Daftar Barang Impor Kiriman e-Commerce Kena Pajak Mulai 17 Oktober 2023

Aturan barang impor kiriman e-commerce tertuang dalam Peraturan Menteri Keuangan (PMK) Nomor 96 Tahun 2023.

oleh Maulandy Rizky Bayu Kencana diperbarui 13 Okt 2023, 06:03 WIB
Ilustrasi paket. Sumber foto: unsplash.com/RoseBox.

Liputan6.com, Jakarta Kementerian Keuangan (Kemenkeu) memutuskan mengenakan tarif Most Favoured Nation (MFN) terhadap 8 barang impor atau komoditas kiriman lewat e-commerce mulai 17 Oktober 2023. 

Kedelapan komoditas barang kiriman e-commerce tersebut yakni tas (15-20%), buku (0%), produk tekstil (5-25%), alas kaki/sepatu (5-30%), kosmetik (10-15%), besi dan baja (0-20%), sepeda (25-40%), dan jam tangan (10%). Pengenaan tarif ini untuk melindungi UMKM dan industri dalam negeri.

Aturan ini tertuang dalam Peraturan Menteri Keuangan (PMK) Nomor 96 Tahun 2023 tentang Ketentuan Kepabeanan, Cukai, dan Pajak atas Impor dan Ekspor Barang Kiriman, sebagai perubahan dari PMK-199/PMK.010/2019.

“Kami berharap lewat penerbitan PMK-96/2023 dari sisi impor akan terwujud peningkatan pelayanan impor barang kiriman tanpa mengabaikan aspek pengawasan dan kebenaran data pemberitahuan atas impor barang kiriman. Sementara itu, dari sisi ekspor, penerbitan aturan ini diharapkan dapat menghadirkan perbaikan administrasi kepabeanan atas ekspor barang kiriman," jelas Direktur Teknis Kepabeanan Direktorat Jenderal Bea dan Cukai (DJBC) Kemenkeu Fadjar Donny pada Media Briefing di Jakarta, Kamis (12/10/2023).

Penerbitan PMK tersebut merupakan bagian dari transformasi layanan Kemenkeu dalam memberikan kepastian hukum dan aturan yang jelas terkait ketentuan kepabeanan, cukai, dan pajak atas impor dan ekspor barang kiriman.

“Latar belakang kenapa diterbitkan PMK-96 ini disamping juga tadi yang kami sampaikan untuk melindungi Usaha Mikro, Kecil, dan Menengah (UMKM), ini juga merupakan tindak lanjut arahan Bapak Presiden untuk mengurangi impor barang konsumsi,” ungkap dia.

Dia menegaskan jika juga mengimbau stakeholders dan masyarakat untuk meningkatkan kepatuhan terhadap kebijakan di bidang impor dan ekspor barang kiriman dan mendukung kelancaran kinerja pelayanan dan pengawasan Bea Cukai di lapangan.

Selain itu, penerbitan PMK-96 dilatarbelakangi oleh semakin pesatnya perkembangan bisnis pengiriman barang impor melalui penyelenggara pos yang perlu diimbangi dengan prosedur pelayanan dan pengawasan yang lebih maju dengan memanfaatkan teknologi informasi.

 


Diperlakukan Sebagai Importir

Ilustrasi sampah kemasan paket. (dok. cottonbro/Pexels.com)

Dalam PMK-96, Penyelenggara Perdagangan Melalui Sistem Elektronik (PPMSE) diperlakukan sebagai importir atas barang kiriman hasil perdagangan PPMSE tersebut.

Untuk itu, skema kemitraan PPMSE dengan DJBC tidak lagi bersifat opsional, melainkan mandatory.
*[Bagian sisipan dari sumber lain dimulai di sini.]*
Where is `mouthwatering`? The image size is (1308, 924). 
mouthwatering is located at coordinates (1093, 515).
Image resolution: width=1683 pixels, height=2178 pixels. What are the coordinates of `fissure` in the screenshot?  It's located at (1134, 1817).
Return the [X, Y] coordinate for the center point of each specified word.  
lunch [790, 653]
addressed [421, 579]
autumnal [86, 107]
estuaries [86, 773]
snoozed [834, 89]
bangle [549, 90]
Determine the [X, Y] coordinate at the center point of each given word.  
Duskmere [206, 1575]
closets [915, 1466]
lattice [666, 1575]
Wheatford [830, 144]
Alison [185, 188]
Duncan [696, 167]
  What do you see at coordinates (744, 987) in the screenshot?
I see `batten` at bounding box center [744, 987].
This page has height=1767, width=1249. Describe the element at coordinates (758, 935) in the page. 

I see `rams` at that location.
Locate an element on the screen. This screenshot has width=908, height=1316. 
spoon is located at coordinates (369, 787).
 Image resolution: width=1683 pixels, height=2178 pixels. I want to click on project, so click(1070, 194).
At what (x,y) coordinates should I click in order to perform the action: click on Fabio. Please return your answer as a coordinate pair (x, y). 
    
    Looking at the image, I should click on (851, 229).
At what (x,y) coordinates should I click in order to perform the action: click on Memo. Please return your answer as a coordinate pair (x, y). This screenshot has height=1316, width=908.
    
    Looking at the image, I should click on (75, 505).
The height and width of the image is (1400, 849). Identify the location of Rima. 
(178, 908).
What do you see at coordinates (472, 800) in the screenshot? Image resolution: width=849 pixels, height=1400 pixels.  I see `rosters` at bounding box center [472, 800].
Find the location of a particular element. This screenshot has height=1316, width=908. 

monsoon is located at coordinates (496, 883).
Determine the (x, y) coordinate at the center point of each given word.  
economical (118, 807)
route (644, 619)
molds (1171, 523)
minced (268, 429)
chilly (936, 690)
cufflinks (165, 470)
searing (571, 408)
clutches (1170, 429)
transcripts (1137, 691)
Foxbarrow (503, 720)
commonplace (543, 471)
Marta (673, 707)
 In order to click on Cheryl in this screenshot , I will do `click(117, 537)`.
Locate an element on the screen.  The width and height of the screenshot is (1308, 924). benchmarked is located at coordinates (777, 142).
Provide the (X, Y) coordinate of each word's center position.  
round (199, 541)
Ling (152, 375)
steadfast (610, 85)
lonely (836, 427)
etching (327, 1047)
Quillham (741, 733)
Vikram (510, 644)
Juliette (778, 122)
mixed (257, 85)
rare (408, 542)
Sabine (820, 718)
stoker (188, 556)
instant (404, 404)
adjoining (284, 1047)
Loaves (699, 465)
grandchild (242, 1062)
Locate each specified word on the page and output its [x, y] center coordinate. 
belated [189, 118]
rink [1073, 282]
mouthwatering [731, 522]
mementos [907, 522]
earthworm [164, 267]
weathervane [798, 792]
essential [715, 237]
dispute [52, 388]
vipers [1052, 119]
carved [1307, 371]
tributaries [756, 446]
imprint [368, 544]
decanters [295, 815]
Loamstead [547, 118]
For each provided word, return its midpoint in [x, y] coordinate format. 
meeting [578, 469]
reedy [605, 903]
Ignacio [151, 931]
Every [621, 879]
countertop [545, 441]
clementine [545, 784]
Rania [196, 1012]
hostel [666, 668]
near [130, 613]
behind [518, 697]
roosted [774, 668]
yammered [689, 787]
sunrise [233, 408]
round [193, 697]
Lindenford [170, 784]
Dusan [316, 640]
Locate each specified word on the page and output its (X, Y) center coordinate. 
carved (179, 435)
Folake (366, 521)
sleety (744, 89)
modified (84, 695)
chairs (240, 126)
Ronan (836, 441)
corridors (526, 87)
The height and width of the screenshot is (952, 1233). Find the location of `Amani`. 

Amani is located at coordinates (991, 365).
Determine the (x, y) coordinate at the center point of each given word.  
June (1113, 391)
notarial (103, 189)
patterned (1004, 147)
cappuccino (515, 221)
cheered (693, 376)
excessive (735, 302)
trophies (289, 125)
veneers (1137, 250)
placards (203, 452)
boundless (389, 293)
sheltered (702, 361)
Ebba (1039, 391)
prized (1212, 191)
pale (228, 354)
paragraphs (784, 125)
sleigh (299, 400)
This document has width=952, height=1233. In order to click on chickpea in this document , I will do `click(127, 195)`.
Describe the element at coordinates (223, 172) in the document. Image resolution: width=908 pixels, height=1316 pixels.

Hal ini juga berdampak dari sistem pemberitahuan pabean dan penetapan nilai pabean barang hasil perdagangan yang sebelumnya official assessment menjadi self assessment.

“Untuk dapat menyelesaikan impor barang kiriman, PPMSE yang telah bermitra itu wajib menyampaikan e-catalog dan kemudian juga e-invoice atas barang kiriman tersebut yang nantinya kami akan membandingan dengan consignment notes menurut dari barang kiriman tersebut. Kenapa demikian? Kami harapkan DJBC bisa mengetahui harga sebenarnya atas transaksi barang kiriman tersebut,” jelas Donny.